Why did you decide to become a mentor?
What if you could take the favorite part of your job, that one part that gives you the most fulfillment, the most energy, the thing you would do even if your boss told you to stop, and offer it as a service to others? For me that's why I became a mentor once I found this amazing platform. As a manager it's just baked into the job description: 1-on-1s, performance conversations, career and growth conversations. And I love it - connecting with someone, building a great relationship over time, diving into problems, finding a productive path forward together, and both growing in the process.
How did you get your career start?
The first few years out of school I was a practicing civil and structural engineer, designing earthquake retrofits for tall structures. I'd create Fortran software models of office towers and run simulations subjecting them to different historical earthquakes. Advanced stuff for the time, but I was the only computer guy in an office of old timers who did things with pencil and paper and a drafting table. Fun problems, but not a team-focused culture where I could grow and learn. It was the early oughts, and my friends from school had switched to software, as part of the internet boom, and having way more fun learning html and pearl and sql, getting paid 3x as me and working in much less stuffy environments. I made the switch and never looked back. One thing I realized is that I love being a part of teams with a positive culture engaging in technically challenging problems. In hindsight, it wasn't such a big scary career switch as I made it to be at the time. Whether it's designing components for physical buildings or software architecture, it's all just technical problem solving and being constantly curious. The main thing is the people you're surrounded with, how you come together as a team to deal with the challenge of the day, and whether you can grow and thrive in that environment. It is all just technical problem solving.
What do mentees usually come to you for?
A few topics come up the most frequently. Managing imposter syndrome. Getting that next promotion. Being an effective first time manager. Getting rid of that "stuck" feeling with respect to your career. Focusing on career longevity, job satisfaction and avoiding burnout. And powering up your leadership and communication skills. Sometimes the best approach is to apply exercises in shifting perspectives, mental reframes and thought exercises resulting in a change of mindset. Sometime the approach is not anything fuzzy at all, but just to teach them how to walk a path I have already walked in my career, come up with well constructed practical plan with goals, milestones, action items, and accountability mechanisms. It's the difference between coaching/mentoring and teaching/training. And sometimes both are helpful.
What's been your favourite mentorship success story so far?
I remember fondly the time a mentee scheduled an intro session saying they were highly skeptical, they didn't think I would be a good fit because my resume was full of big companies and I wouldn't know how to operate in a 2 person startup. However by the end of the brief session we had three big a-ha moments about their situation. It's been a series of eye-opening, fulfilling and dynamic sessions ever since. So it's not just about our online bios. It's important to do a few intro sessions with potential mentors even that you're skeptical about. A big part of a successful mentorship comes down to personal chemistry, communication styles and how we bring in nuggets from our broad life experience.
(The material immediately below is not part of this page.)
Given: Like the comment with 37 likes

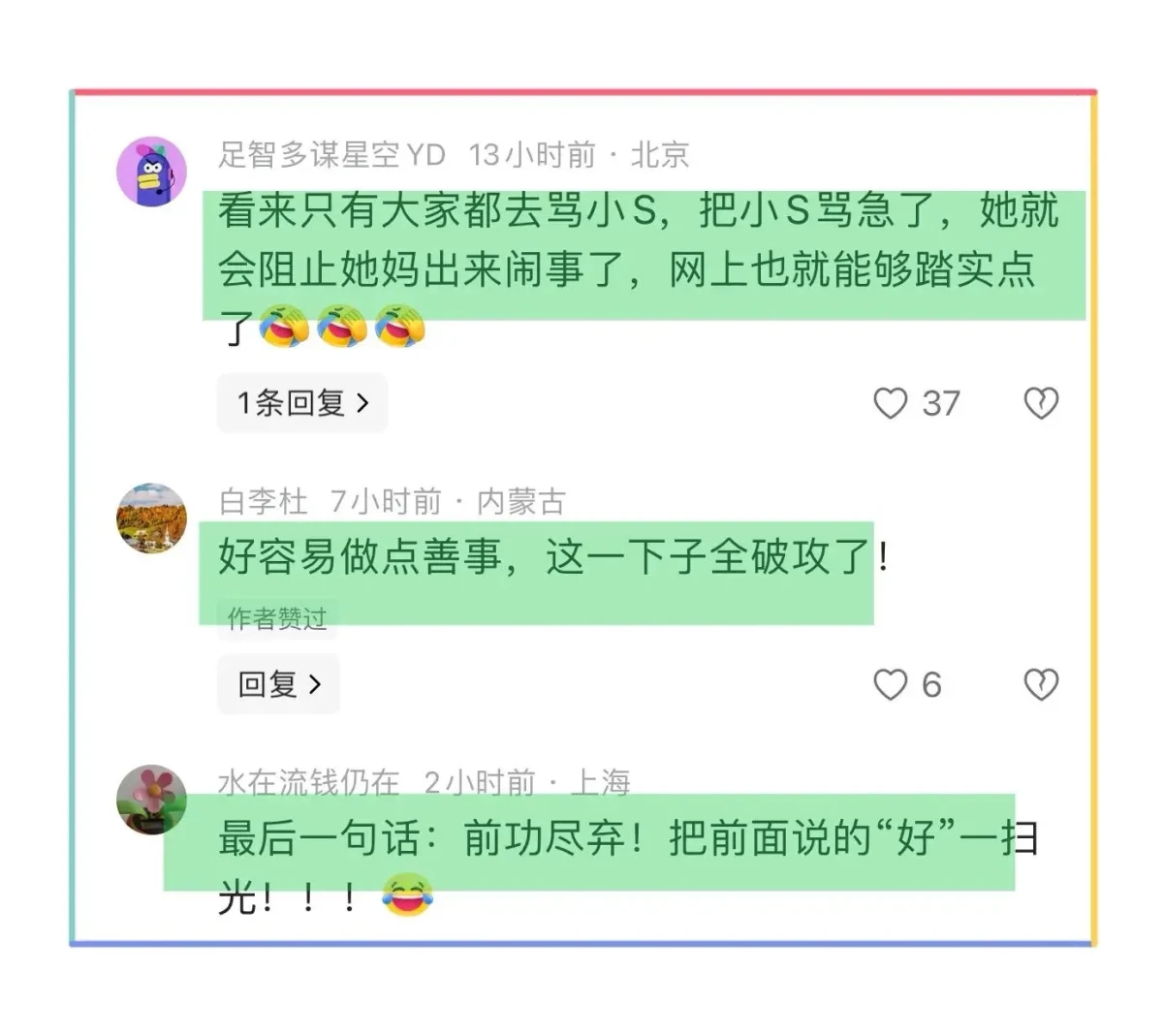Looking at the screenshot, I should pos(890,403).
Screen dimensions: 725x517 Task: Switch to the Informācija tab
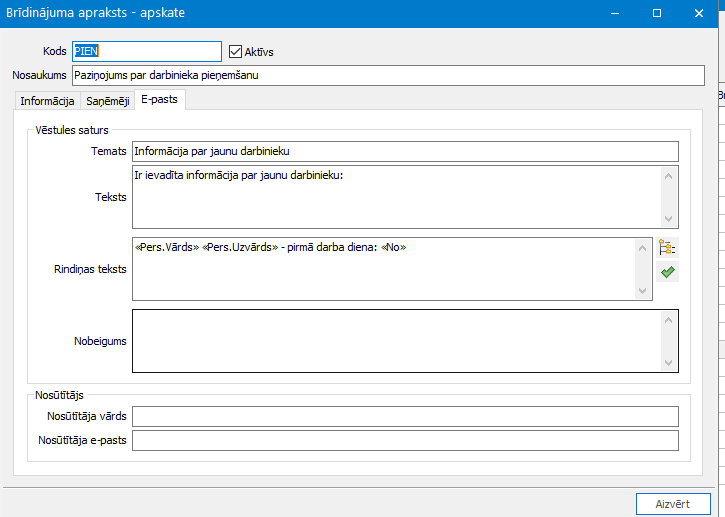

What are you getting out of being a mentor?
Well, not to be corny, but these are some of my favorite things.... helping someone to find a new gear, to discover opportunities hidden in plain sight, to create impact, to achieve high and sustainable performance, to get out of their comfort zone, to achieve personal and professional goals, to manage their energies for the good of their health, friends, and family. And it's a great question, because I got a lot out of being a mentor, even when I am helping someone with a solution that's obvious to me and I'm technically not learning something new. The value is still flowing in both directions.